【社会学者】下地ローレンス吉孝さん(37):Shimoji Lawrence Yoshitaka/日本におけるミックスルーツの差別などを研究。沖縄と米国のクォーター。著書に『「混血」と「日本人」 ─ハーフ・ダブル・ミックスの社会史─』など(写真:本人提供)

 社会構造にある色々な問題をしっかり解決していくことで、ハーフミックスだけでなく、みんなが生きやすい社会になっていく。日本は差別を禁止する法律もなく、人権機関もないので、いろんな差別が野放しになっていますが、社会の中で問題だと言われていることは、法律やルールを作ってしっかり対策することが大事だと思います。

 女性が消費されるような広告は掲載しないこと。人を見た目で判断しないこと。当たり前と思うかもしれませんが、見た目や名前で外国人と思われ、入社試験を受けられなかったり、不動産を借りられなかったり、銀行口座を開けなかったりする人も少なくありません。あと文部科学省は差別にあたる校則を廃止すること。

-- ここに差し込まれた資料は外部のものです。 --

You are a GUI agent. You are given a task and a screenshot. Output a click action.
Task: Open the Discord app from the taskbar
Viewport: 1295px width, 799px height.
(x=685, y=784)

こういったことがまずできることとして考えられます。

市川:おっしゃる通りですね。

下地:もう一つ、日本のあらゆる調査で、ミックスルーツの人がどうなのかが調べられていないので、ぜひ調査項目に加えてほしい。ミックスルーツの人が日本に何人いるのかも正確には分かっておらず、貧困家庭、自殺率や補導される人数、メンタルヘルス、少年院にいる割合など、きちんとしたデータが必要です。データがないと、実態が把握できないので。

市川:数字があれば、困っていることに声があげやすくもなりますね。例えば、私が現在暮らしているカナダだと、就職面接で雇用主が個人のアイデンティティーや年齢、家族構成等について質問することは違法なんです。もし聞かれたら回答を断ることができるし、その場で言えなければ第三者機関もある。それでも完璧ではないのですが、声をあげやすくはなっています。人権に関する法規制と、この社会に生きる私たちが、意図せずお互いを傷つけていることへの意識をもつことと、両面から変えていくしかないんだろうなと思います。